----- Dataset records -----
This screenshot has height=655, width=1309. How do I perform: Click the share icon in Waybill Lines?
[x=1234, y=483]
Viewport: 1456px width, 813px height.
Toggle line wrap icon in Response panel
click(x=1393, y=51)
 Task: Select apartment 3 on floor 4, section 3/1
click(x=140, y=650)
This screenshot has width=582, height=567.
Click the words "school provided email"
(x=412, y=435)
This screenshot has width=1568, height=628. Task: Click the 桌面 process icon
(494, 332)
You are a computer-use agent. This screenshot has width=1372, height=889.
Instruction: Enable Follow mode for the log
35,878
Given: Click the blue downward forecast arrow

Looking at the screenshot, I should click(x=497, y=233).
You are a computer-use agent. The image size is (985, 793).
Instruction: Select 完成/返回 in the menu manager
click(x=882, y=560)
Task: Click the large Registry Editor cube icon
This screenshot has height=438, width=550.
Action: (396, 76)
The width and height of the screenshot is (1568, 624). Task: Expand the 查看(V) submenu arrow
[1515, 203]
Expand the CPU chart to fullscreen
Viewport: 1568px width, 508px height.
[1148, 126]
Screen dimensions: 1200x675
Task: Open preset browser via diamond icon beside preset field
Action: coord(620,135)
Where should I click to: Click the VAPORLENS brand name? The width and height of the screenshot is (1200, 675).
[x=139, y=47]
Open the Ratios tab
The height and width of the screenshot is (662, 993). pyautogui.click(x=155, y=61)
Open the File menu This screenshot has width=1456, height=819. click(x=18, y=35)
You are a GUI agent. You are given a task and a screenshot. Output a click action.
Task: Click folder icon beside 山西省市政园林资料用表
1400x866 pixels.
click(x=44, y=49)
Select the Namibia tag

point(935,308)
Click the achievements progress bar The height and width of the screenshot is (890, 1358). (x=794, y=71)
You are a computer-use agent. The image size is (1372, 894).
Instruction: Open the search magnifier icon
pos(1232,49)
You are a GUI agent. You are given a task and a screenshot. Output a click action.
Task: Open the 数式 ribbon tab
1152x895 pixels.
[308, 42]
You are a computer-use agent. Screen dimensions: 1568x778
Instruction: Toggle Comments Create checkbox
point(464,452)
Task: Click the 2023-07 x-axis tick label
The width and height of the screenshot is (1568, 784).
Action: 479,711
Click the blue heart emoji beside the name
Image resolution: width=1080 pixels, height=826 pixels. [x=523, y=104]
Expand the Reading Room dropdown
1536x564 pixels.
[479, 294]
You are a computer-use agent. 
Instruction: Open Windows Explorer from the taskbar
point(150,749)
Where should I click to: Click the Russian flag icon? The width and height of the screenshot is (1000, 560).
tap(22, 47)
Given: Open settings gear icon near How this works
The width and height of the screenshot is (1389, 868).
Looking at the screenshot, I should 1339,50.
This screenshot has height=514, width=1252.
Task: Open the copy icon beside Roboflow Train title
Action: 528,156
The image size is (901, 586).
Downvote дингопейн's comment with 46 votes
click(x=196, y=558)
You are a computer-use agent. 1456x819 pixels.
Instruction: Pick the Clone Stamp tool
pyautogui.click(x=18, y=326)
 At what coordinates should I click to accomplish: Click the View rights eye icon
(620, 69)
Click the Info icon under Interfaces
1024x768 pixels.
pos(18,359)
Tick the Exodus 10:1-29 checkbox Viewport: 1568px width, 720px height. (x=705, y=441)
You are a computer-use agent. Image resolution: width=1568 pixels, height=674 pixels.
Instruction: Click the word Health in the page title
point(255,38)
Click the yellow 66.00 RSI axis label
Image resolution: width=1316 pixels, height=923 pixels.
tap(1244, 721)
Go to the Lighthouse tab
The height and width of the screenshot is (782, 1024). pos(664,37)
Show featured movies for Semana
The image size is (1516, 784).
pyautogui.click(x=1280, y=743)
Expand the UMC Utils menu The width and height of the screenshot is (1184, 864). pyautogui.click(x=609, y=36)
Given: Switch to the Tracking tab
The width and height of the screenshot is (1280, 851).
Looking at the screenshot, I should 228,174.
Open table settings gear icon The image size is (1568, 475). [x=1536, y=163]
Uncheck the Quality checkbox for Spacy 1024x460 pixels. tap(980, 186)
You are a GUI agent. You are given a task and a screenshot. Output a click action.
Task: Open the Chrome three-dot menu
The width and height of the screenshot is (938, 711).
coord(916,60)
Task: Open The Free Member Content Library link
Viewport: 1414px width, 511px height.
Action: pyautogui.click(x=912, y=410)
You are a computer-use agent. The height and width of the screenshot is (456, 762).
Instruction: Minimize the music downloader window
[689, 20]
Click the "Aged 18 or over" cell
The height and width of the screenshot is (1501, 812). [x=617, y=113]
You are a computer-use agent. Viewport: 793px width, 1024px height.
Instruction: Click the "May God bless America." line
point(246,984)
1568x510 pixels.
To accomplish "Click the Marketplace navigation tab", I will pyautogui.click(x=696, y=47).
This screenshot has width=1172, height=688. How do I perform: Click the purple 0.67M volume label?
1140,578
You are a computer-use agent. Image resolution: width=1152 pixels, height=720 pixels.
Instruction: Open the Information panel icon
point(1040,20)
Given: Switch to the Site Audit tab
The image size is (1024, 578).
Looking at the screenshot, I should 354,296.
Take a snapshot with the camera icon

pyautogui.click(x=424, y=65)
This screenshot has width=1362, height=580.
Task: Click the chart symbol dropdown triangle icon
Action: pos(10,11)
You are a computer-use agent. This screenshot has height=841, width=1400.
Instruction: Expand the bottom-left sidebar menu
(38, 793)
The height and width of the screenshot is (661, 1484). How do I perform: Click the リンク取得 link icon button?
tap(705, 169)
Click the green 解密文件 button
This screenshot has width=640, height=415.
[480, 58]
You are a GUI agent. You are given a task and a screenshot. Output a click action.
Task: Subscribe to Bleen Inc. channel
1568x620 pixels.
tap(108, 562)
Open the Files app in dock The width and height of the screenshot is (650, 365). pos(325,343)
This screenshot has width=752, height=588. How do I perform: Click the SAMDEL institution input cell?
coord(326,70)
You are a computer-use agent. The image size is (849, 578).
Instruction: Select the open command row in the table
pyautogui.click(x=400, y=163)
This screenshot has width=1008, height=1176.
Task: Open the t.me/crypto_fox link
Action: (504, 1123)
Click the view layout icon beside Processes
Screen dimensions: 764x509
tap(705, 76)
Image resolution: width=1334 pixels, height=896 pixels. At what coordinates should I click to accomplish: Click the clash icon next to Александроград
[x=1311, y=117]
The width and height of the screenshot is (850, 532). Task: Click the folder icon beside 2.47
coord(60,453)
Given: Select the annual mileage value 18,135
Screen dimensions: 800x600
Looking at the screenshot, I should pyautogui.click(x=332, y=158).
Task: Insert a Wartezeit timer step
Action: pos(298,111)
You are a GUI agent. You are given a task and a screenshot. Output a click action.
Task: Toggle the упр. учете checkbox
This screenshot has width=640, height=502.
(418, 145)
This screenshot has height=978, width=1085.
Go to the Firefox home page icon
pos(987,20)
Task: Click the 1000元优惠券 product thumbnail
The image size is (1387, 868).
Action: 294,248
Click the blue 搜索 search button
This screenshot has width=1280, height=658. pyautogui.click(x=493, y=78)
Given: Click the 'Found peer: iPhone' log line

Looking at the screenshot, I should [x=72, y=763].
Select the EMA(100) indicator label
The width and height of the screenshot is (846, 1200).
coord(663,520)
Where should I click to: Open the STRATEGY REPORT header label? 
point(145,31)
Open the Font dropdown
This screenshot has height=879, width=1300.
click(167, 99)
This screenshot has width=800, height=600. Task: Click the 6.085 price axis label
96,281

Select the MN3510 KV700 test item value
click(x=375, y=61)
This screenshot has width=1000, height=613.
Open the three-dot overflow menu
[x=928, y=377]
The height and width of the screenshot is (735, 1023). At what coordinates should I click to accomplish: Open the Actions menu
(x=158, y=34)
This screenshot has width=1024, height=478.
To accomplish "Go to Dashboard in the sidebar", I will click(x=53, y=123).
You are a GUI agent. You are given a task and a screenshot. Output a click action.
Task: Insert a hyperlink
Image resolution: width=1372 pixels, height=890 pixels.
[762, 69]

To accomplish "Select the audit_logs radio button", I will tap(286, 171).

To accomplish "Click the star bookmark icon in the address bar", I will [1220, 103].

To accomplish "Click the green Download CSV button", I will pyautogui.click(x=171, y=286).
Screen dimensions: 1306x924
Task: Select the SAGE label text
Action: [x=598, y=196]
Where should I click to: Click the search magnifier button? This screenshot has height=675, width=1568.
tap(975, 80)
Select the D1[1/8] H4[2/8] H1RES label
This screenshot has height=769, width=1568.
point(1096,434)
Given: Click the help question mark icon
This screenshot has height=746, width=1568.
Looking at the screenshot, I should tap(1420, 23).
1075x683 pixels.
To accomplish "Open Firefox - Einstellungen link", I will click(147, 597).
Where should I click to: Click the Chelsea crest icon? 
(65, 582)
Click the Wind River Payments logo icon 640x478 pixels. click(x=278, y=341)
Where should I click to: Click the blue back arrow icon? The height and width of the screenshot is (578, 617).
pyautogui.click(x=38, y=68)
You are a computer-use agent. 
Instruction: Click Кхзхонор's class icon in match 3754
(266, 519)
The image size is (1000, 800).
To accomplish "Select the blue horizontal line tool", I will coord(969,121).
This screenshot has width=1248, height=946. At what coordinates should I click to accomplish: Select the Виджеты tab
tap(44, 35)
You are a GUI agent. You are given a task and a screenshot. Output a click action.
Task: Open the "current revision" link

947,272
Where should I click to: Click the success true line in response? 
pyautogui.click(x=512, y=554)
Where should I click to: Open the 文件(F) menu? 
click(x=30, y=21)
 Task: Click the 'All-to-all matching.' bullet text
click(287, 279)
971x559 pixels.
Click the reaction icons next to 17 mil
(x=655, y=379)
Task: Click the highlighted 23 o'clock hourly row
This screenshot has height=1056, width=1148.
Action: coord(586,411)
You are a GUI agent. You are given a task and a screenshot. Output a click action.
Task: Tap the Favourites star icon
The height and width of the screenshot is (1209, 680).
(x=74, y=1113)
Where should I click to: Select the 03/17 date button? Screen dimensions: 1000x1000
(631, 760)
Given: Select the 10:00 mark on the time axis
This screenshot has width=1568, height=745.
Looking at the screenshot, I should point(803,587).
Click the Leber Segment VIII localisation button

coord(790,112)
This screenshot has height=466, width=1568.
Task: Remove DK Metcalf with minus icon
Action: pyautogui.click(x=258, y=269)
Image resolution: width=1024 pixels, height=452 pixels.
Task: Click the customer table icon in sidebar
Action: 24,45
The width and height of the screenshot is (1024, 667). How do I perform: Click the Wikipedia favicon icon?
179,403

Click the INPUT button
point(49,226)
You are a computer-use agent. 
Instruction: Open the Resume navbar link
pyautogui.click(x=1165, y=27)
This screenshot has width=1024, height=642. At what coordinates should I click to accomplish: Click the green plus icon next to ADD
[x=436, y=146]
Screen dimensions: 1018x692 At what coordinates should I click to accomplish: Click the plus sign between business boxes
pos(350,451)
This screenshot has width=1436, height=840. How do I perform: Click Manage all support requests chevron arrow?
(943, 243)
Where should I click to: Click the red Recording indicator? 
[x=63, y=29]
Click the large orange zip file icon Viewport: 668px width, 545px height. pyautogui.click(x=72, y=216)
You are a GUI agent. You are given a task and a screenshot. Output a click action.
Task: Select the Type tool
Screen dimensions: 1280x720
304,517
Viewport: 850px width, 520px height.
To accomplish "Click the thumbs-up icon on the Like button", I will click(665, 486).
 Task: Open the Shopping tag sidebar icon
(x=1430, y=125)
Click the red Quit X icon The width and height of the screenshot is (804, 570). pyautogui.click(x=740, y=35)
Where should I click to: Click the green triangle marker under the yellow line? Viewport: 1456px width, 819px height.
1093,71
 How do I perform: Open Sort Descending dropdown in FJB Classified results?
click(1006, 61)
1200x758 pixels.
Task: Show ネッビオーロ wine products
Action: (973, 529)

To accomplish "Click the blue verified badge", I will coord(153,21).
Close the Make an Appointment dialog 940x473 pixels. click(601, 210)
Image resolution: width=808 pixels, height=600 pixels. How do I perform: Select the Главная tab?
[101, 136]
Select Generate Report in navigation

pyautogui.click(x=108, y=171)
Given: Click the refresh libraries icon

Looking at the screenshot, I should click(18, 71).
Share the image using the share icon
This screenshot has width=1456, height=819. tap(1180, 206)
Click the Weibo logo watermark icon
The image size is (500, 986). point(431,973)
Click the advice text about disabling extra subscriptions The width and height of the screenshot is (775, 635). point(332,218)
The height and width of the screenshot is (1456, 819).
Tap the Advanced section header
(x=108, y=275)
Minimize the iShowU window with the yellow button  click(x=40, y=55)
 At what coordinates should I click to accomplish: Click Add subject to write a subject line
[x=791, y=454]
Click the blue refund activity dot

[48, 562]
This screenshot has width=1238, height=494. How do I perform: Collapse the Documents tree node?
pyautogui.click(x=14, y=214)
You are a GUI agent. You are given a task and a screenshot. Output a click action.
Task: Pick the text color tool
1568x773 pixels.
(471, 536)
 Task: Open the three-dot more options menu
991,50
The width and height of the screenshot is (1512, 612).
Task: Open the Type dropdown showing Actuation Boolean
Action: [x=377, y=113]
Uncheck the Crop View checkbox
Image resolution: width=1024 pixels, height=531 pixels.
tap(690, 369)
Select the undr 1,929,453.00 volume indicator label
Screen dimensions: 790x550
-----
Repeat the items without any changes, from the line containing "How do I perform: Open" through the line containing "pyautogui.click(x=14, y=214)", including both of those lines.

 How do I perform: Open Sort Descending dropdown in FJB Classified results?
click(1006, 61)
1200x758 pixels.
Task: Show ネッビオーロ wine products
Action: (973, 529)

To accomplish "Click the blue verified badge", I will coord(153,21).
Close the Make an Appointment dialog 940x473 pixels. click(601, 210)
Image resolution: width=808 pixels, height=600 pixels. How do I perform: Select the Главная tab?
[101, 136]
Select Generate Report in navigation

pyautogui.click(x=108, y=171)
Given: Click the refresh libraries icon

Looking at the screenshot, I should click(18, 71).
Share the image using the share icon
This screenshot has width=1456, height=819. tap(1180, 206)
Click the Weibo logo watermark icon
The image size is (500, 986). point(431,973)
Click the advice text about disabling extra subscriptions The width and height of the screenshot is (775, 635). point(332,218)
The height and width of the screenshot is (1456, 819).
Tap the Advanced section header
(x=108, y=275)
Minimize the iShowU window with the yellow button  click(x=40, y=55)
 At what coordinates should I click to accomplish: Click Add subject to write a subject line
[x=791, y=454]
Click the blue refund activity dot

[48, 562]
This screenshot has width=1238, height=494. How do I perform: Collapse the Documents tree node?
pyautogui.click(x=14, y=214)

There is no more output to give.